(Screenshot grounding data)
[Start of section]

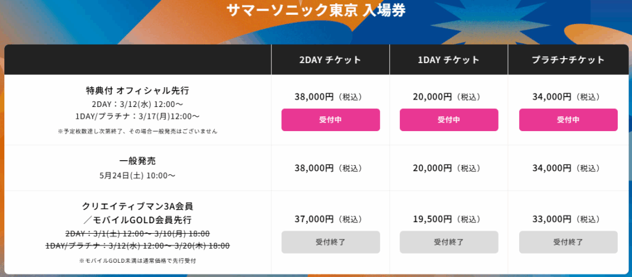Click the ※予定枚数達し次第終了 note text
632x277 pixels.
click(x=138, y=131)
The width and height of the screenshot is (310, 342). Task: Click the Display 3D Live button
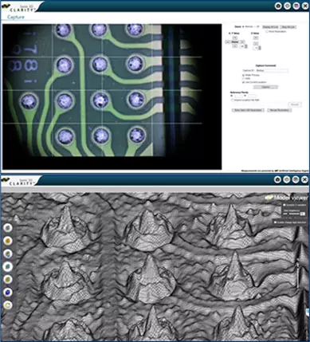click(270, 27)
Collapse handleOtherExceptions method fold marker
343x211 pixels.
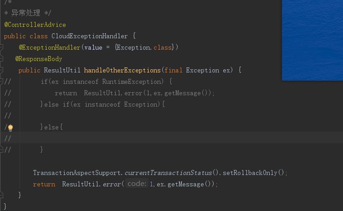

[End of section]

| REQUIRED ACTION |
What you write must match, line for line, the records from the line containing "Collapse handleOtherExceptions method" through the last line, with every picture left out.

| RESULT |
Collapse handleOtherExceptions method fold marker
343x211 pixels.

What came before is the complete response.